My solution is conceptually similar to Jake's.

Solving the equation for c, we find $c=f(x)=-\frac{168+2x^2}{x}$ . Using the derivative (or AM-GM), we find that $f(x)$ is increasing from 0 up to $\sqrt{84}$ and then decreasing. Thus the maximum for prime numbers x is attained at 7 or at 11. We find $c=f(7)=-38$ and $c=f(11)=\boxed{-\frac{410}{11}}\approx-37.27$ . (The other solution is $x=\frac{84}{11}$ in this case.)

Let the roots of the equation be $\alpha$ and $\beta$ . We know that $\alpha \beta = \frac{168}{2} = 84$ by and $\alpha + \beta = -\frac{c}{2}$ both by Vieta's formulas.

We know that primes must be positive integers, and as such we can work with AM-GM to find the minimum $\alpha + \beta$ (which implies the maximum $c$ ), which turns out to be $\alpha = \beta = \sqrt{84} \approx 9.17$ ; however, this is not a prime.
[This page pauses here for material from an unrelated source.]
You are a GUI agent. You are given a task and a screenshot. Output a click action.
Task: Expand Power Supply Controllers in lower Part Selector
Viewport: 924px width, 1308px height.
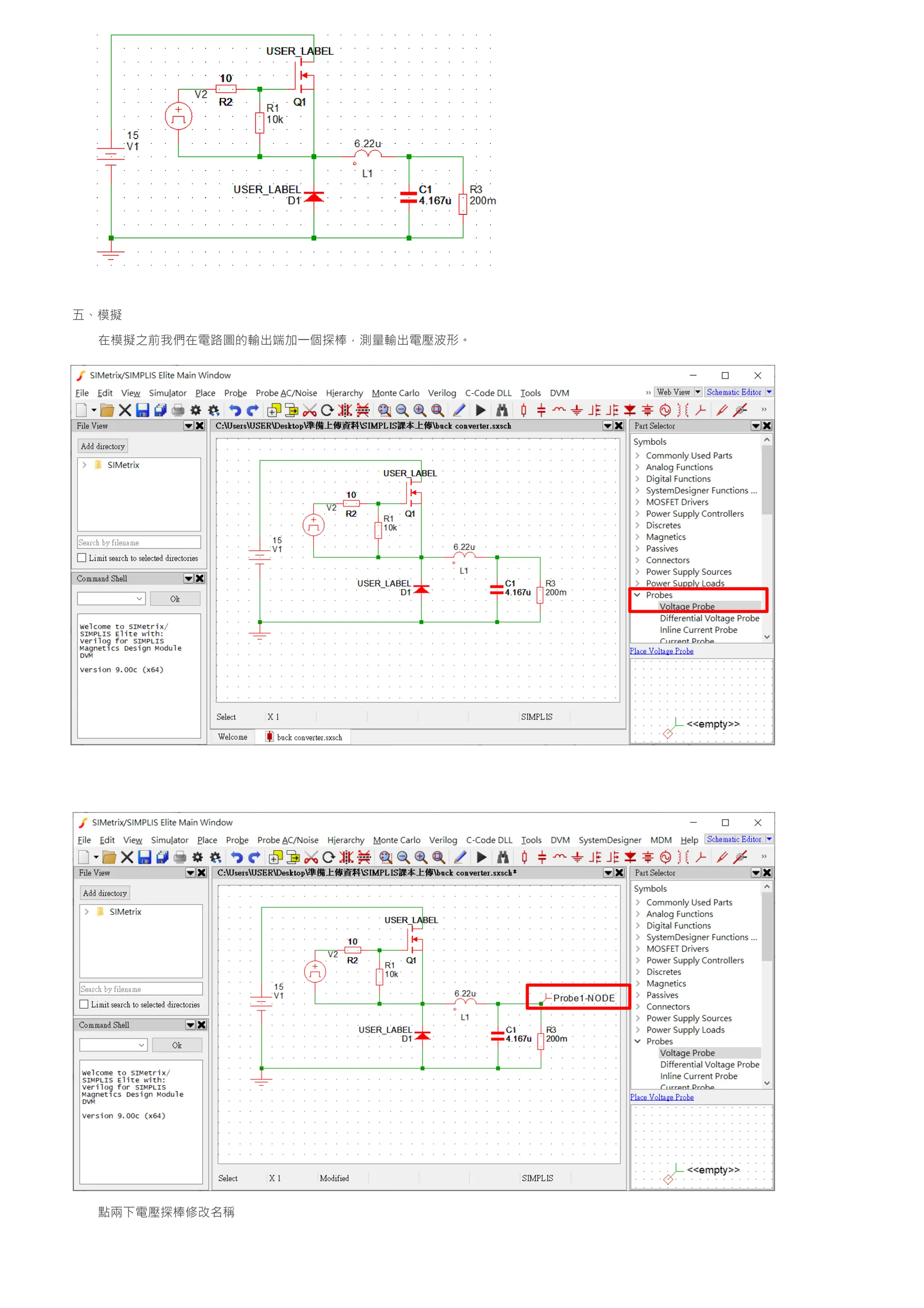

So, we test primes in proximity to $\sqrt{84}$ , like $7$ or $11$ .

If $\alpha = 7$ , $\beta = \frac{84}{7} = 12$ and $\alpha + \beta = 19$ . However, if $\alpha = 11$ , $\beta = \frac{84}{11} = 7.6363\ldots$ and $\alpha + \beta = 18.6363\ldots$ .

Having found our prime, we can then calculate our $c$ :

$c = -2(\alpha + \beta) = -2 \times 18.6363\ldots \approx \boxed{-37.27}$

As one solution is prime, so c must be an integer. If c>0, then equation has no positive root. So, c must be negative.
If a and b are two roots then, a + b = - c/2 and ab = 84 = 2X2X3X7
If a is prime then the value of a can be 2, 3 or 7.
If a = 2, then b = 42, then c = - 88
If a = 3, then b = 28, then c = - 62
If a = 7, then b = 12, then c = - 38
So, - 38 is the maximum value of c.